But c-extensions aren't put into the same package so you still have to include
the shared object files yourself so it's not really a package. One of the best
things about the JVM's jar is that you can pack all your other jars into one
jar for deployment.

> If you mean it's not relocatable, there's a new option for this:
> (--relocatable)

"In theory virtualenvs have a --relocatable flag but that one is heavily
broken and conceptionally can't work properly because it uses the system
Python interpreter to switch to the intended environment."

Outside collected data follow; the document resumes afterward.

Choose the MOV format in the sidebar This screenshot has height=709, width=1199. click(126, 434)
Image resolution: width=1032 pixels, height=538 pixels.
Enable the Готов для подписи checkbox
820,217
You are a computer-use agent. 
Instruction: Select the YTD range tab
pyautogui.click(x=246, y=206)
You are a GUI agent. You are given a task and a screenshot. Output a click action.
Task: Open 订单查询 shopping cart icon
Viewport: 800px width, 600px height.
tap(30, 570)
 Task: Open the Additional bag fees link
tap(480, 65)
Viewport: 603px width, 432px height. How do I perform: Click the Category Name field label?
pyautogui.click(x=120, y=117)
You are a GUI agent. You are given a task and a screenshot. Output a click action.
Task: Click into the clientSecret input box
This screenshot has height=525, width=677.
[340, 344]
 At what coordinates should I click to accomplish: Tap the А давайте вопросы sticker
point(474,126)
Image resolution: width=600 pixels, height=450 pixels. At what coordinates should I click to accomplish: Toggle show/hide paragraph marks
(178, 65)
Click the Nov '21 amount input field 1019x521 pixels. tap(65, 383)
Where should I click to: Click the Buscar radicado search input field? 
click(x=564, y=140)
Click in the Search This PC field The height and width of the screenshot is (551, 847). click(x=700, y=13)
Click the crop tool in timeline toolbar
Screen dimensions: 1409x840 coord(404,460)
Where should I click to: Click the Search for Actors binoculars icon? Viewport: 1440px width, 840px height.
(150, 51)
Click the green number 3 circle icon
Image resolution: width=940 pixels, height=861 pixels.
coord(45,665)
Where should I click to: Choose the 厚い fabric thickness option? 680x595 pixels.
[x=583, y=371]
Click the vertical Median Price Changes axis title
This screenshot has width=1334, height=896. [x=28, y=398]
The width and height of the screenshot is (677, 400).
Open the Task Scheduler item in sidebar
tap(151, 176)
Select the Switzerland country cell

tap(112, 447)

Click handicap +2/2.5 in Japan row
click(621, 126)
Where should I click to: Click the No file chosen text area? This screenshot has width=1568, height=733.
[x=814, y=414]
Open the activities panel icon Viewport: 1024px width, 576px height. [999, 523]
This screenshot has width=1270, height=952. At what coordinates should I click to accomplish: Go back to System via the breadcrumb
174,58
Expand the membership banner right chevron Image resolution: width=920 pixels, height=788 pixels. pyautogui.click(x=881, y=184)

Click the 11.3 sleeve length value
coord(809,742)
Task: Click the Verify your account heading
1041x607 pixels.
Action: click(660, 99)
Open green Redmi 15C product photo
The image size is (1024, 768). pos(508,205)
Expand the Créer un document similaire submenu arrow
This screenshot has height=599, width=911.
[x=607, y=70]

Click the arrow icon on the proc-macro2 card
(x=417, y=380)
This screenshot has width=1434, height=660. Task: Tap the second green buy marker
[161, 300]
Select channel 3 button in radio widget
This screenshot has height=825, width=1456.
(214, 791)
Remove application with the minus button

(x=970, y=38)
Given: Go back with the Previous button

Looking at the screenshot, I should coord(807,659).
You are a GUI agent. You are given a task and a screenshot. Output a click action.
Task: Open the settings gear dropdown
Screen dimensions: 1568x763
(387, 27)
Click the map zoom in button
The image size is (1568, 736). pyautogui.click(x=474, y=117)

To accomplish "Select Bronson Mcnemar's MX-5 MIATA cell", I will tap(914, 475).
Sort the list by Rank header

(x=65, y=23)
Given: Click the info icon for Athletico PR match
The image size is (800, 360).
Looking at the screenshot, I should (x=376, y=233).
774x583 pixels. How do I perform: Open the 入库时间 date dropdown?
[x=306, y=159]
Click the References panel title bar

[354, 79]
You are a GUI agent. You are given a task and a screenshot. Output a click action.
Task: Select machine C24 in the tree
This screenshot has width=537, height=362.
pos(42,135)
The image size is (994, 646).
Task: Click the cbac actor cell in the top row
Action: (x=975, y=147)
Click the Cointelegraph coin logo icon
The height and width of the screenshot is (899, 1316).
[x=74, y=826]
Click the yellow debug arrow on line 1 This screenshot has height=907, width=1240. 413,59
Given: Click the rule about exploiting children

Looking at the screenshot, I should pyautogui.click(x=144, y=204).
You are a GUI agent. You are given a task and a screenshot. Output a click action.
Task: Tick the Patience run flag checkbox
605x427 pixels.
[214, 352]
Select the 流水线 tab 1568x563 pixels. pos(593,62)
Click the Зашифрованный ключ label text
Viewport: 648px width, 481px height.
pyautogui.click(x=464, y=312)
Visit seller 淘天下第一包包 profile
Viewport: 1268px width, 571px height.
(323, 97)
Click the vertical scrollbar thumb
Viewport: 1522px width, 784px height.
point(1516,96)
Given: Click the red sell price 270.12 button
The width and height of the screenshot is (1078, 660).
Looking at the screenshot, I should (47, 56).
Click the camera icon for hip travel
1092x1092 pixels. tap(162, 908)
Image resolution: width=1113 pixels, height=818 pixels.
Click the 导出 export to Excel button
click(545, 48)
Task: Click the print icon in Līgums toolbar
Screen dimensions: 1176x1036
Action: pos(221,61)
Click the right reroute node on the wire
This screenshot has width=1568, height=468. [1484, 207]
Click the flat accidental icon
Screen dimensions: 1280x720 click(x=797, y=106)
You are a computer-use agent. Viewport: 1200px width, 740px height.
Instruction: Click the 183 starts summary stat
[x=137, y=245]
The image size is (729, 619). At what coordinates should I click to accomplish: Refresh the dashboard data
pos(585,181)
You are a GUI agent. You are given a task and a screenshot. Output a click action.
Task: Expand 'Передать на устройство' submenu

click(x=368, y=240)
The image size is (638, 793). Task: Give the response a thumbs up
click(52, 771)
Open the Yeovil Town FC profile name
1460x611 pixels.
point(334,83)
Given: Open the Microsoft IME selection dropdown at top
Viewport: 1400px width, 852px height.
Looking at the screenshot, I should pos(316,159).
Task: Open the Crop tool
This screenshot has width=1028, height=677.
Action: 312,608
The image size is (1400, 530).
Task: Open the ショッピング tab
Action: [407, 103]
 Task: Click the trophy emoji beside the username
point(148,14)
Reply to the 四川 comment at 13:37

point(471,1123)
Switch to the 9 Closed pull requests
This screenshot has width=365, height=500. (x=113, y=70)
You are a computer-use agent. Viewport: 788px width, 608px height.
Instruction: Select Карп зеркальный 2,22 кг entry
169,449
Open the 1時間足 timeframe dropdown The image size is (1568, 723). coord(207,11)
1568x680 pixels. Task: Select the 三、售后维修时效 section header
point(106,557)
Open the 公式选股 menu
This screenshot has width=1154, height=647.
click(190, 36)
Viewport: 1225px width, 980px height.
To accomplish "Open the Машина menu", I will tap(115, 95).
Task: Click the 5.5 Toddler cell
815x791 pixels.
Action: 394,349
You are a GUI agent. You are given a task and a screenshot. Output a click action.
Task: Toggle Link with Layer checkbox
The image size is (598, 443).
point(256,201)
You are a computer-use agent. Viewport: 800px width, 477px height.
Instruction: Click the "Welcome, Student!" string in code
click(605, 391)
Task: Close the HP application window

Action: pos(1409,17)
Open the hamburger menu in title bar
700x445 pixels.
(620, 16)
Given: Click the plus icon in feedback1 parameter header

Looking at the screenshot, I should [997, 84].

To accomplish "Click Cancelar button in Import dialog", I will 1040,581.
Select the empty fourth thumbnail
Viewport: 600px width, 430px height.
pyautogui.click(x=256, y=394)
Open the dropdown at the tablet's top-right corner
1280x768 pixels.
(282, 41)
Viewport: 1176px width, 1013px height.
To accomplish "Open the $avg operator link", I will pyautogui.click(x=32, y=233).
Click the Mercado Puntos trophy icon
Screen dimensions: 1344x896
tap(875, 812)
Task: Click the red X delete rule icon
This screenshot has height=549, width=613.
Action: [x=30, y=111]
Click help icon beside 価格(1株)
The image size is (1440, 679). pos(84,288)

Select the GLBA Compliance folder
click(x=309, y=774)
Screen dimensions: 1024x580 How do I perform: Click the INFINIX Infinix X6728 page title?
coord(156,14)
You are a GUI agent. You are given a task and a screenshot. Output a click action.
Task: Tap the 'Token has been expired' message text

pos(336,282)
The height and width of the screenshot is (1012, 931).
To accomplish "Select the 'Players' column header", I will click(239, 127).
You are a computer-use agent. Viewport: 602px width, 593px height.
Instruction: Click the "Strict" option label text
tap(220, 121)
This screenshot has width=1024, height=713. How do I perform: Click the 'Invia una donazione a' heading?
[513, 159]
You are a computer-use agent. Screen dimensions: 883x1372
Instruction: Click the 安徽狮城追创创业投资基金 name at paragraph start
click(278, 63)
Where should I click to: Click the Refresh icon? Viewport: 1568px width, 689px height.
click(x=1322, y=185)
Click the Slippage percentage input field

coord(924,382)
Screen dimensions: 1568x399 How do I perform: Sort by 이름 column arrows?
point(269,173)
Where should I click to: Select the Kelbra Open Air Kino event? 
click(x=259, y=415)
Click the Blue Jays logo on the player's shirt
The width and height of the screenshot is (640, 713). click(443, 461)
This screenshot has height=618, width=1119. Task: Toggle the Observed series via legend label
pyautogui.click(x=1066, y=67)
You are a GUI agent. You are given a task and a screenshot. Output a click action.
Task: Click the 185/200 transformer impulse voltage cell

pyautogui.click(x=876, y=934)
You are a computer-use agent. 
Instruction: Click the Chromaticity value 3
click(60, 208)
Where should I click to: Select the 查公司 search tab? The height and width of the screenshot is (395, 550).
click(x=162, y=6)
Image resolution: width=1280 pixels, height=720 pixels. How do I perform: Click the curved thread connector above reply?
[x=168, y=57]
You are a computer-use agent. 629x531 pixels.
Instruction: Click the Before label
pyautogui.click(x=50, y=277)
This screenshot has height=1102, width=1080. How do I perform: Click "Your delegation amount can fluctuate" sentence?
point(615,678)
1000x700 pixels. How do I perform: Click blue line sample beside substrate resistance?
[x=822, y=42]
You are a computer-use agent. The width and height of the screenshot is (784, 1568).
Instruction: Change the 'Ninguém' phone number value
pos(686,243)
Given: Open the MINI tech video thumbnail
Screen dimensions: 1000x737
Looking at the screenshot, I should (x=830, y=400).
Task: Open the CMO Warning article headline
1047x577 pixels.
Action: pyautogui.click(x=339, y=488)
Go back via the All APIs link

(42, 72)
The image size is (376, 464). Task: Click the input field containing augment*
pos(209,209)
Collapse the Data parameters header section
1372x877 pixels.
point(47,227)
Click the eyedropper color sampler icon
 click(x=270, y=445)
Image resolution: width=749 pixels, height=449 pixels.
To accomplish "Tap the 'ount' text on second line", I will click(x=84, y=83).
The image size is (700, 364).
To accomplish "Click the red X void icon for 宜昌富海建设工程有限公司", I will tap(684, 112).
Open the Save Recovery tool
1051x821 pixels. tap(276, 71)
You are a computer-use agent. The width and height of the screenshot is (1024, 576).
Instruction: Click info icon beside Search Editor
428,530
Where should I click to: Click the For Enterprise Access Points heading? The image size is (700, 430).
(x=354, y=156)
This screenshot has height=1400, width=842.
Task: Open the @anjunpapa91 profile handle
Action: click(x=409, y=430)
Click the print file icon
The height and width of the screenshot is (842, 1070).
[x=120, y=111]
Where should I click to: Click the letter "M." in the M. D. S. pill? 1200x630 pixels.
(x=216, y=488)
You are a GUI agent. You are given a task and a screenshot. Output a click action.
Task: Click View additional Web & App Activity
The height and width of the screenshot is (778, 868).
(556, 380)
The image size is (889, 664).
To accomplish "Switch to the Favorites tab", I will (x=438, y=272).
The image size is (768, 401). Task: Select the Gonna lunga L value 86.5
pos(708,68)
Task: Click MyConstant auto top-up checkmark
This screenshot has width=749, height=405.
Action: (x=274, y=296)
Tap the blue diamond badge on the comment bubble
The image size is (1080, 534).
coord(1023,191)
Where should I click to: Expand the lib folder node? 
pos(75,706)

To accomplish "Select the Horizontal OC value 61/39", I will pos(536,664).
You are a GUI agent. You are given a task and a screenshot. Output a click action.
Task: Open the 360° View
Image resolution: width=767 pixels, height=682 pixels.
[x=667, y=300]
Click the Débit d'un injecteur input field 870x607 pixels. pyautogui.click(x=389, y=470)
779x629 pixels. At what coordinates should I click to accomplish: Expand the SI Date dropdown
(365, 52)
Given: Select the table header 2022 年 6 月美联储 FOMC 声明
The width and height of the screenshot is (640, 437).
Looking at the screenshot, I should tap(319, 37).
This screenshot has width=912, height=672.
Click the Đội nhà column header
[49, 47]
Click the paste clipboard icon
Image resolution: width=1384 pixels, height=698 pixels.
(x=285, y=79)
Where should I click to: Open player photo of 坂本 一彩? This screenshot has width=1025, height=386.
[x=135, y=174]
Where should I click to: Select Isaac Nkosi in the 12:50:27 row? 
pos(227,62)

<http://lucumr.pocoo.org/2012/6/22/hate-hate-hate-everywhere/>

> pypi.python.org

Yes, it's great, but I'm talking about the standard library. I really wish
some of the worse parts of it would be improved or removed.

------
njharman
If you learn to like Python, you will learn to hate other languages. :)

The stdlib. It has some great parts and overall is just good enough (and
desire to not break everyone's code) to not cause revolt and wholesale
replacement.

FTPlib is atrocious.

httplib/urlib mess -> requests

os os.path, shutil subprocess is a ridiculous mish-mash of legacy, obscurity
and surprising behavior. One example. os.mkdir (but only the leaf, and
exception if it exists), want mkdir -p behavior. Is that an option to
os.mkdir, fuck no! We need a whole new function for such dramatically
different feature. Must be called mkdirs, fuck no! That would be too easy to
remember and no one every look at our beautiful docs. os.makedirs is the
_obvious_ choice.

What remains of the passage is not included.